TAREAS -
• 1. Duplique sin cambios el fragmento del texto sobre Don Bosco que empieza con las palabras «Muchos jóvenes sacerdotes» y concluye con «oratorio, en 1854.».
• 2. Retome el texto sobre Don Bosco y sus colaboradores a continuación de su última oración y prosiga la redacción.

TEXTO PROPORCIONADO -
┄┄┄┄┄┄┄┄┄┄

Muchos jóvenes sacerdotes entusiastas, ofrecían sus servicios, pero acababan
por cansarse, ya fuese porque no lograban dominar los métodos impuestos por Don
Bosco, o porque carecían de su paciencia para sobrellevar las travesuras de
aquel tropel de chicos mal educados y frecuentemente viciosos, o porque perdían
la cabeza al ver que el santo se lanzaba a la construcción de escuelas y
talleres, sin contar con un céntimo. Aun hubo algunos que llevaron a mal que
Don Bosco no convirtiera el oratorio en un club político para propagar la causa
de “La Joven Italia”. En 1850, no quedaba a Don Bosco más que un colaborador y
esto le decidió a preparar, por sí mismo, a sus futuros colaboradores. Así fue
como Santo Domingo Savio ingresó en el oratorio, en 1854.

┄┄┄┄┄┄┄┄┄┄

DATOS MOSTRADOS -
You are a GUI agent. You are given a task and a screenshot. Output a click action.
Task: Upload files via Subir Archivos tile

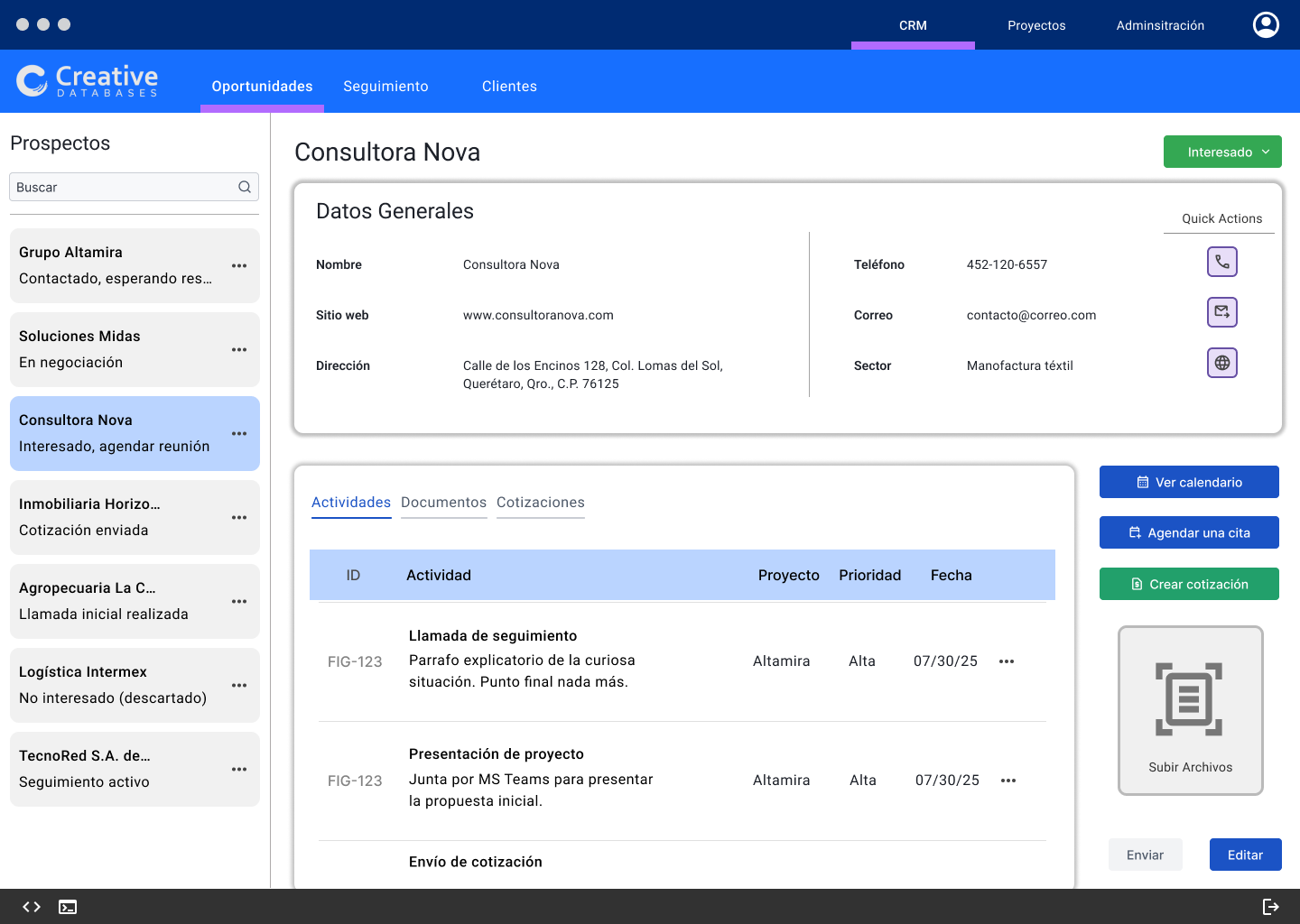click(1190, 710)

┄┄┄┄┄┄┄┄┄┄

RESPUESTAS -
• 1.
Muchos jóvenes sacerdotes entusiastas, ofrecían sus servicios, pero acababan
por cansarse, ya fuese porque no lograban dominar los métodos impuestos por Don
Bosco, o porque carecían de su paciencia para sobrellevar las travesuras de
aquel tropel de chicos mal educados y frecuentemente viciosos, o porque perdían
la cabeza al ver que el santo se lanzaba a la construcción de escuelas y
talleres, sin contar con un céntimo. Aun hubo algunos que llevaron a mal que
Don Bosco no convirtiera el oratorio en un club político para propagar la causa
de “La Joven Italia”. En 1850, no quedaba a Don Bosco más que un colaborador y
esto le decidió a preparar, por sí mismo, a sus futuros colaboradores. Así fue
como Santo Domingo Savio ingresó en el oratorio, en 1854.

• 2.
Por otra parte,
Don Bosco había acariciado siempre la idea, más o menos vaga, de fundar una
congregación religiosa. Después de algunos descalabros, consiguió por formar un
pequeño núcleo. “En la noche del 26 de enero de 1854 –escribe uno de los
testigos– nos reunimos en el cuarto de Don Bosco. Se hallaban ahí además,
Cagliero, Rocchetti, Artiglia y Rua. Llegamos a la conclusión de que, con la
ayuda de Dios, íbamos a entrar en un período de trabajos prácticos de caridad
para ayudar a nuestros prójimos. Al fin de ese período, estaríamos en libertad
de ligarnos con una promesa, que más tarde podría transformarse en voto. Desde
aquella noche recibieron el nombre de Salesianos todos los que se consagraron a
tal forma de apostolado. Naturalmente, el nombre provenía del gran obispo de
Ginebra. El momento no parecía muy oportuno para fundar una nueva congregación,
pues el Piamonte no había sido nunca más anticlerical que entonces. Los
jesuitas y las Damas del Sagrado Corazón habían sido expulsados, muchos
conventos habían sido suprimidos y, cada día, se publicaban nuevas leyes que
coartaban los derechos de las órdenes religiosas. Sin embargo, fue el ministro
Rattazzi, uno de los que más parte había tenido en la legislación, quien urgió
un día a Don Bosco a fundar una congregación para perpetuar su trabajo y le
prometió su apoyo ante el rey.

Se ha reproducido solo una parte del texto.